== Data shown ==

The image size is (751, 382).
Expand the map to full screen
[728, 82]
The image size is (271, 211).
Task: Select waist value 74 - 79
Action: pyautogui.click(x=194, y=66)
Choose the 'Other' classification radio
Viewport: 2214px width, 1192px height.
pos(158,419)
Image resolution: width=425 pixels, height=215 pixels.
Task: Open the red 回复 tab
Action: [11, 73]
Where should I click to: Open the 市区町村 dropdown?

===

**Given task:**
Retype all of the data above line for line, with no changes.

**Full solution:**
The image size is (751, 382).
Expand the map to full screen
[728, 82]
The image size is (271, 211).
Task: Select waist value 74 - 79
Action: pyautogui.click(x=194, y=66)
Choose the 'Other' classification radio
Viewport: 2214px width, 1192px height.
pos(158,419)
Image resolution: width=425 pixels, height=215 pixels.
Task: Open the red 回复 tab
Action: [11, 73]
Where should I click to: Open the 市区町村 dropdown?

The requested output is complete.